Only the lines from the one containing "Given: Open View menu in dartz window" through the end of the data are wanted, reproduced exactly and without pictures.

==== Given records

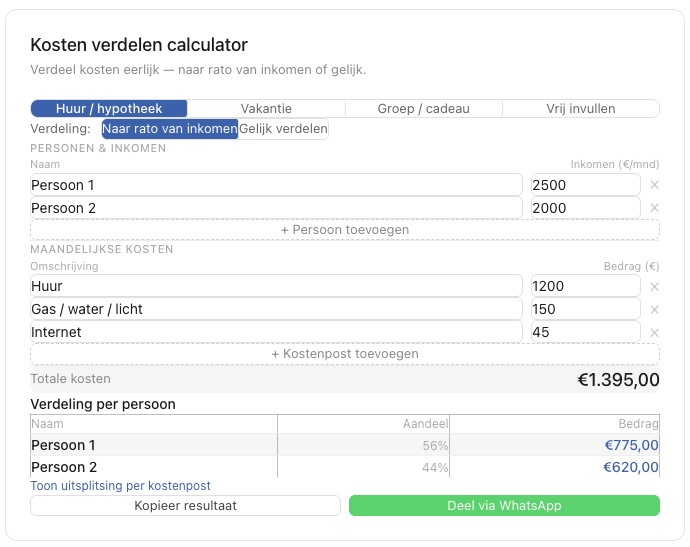This screenshot has height=547, width=690.
Task: Delete the Gas / water / licht row
Action: tap(654, 310)
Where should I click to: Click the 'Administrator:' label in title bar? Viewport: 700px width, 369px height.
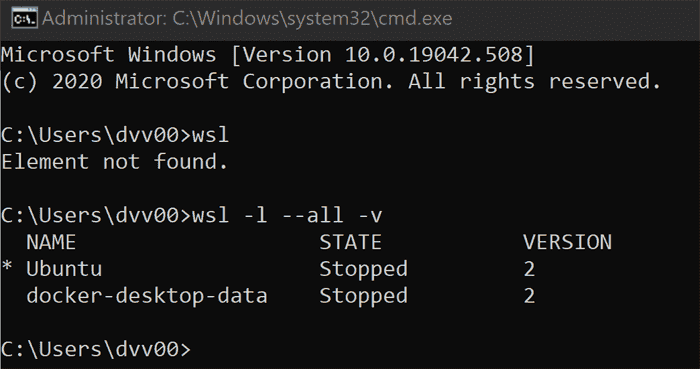pyautogui.click(x=104, y=19)
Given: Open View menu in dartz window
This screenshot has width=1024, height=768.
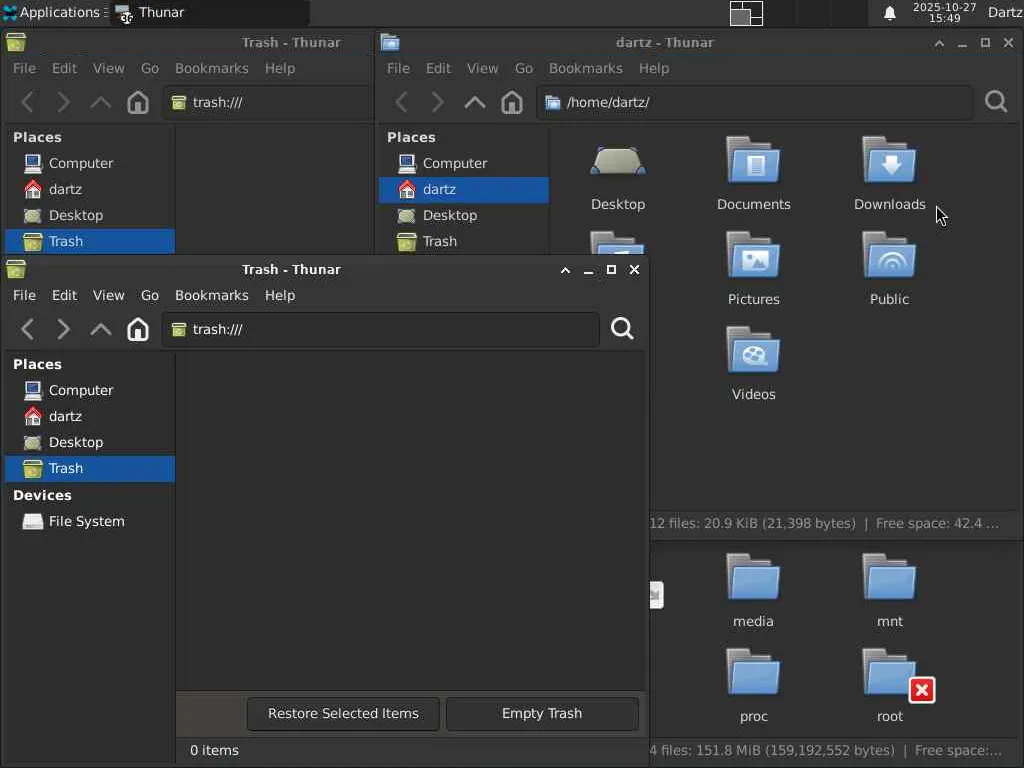Looking at the screenshot, I should [x=482, y=68].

========

• **Solution for this exercise**
Given: Open View menu in dartz window
This screenshot has width=1024, height=768.
Looking at the screenshot, I should [x=482, y=68].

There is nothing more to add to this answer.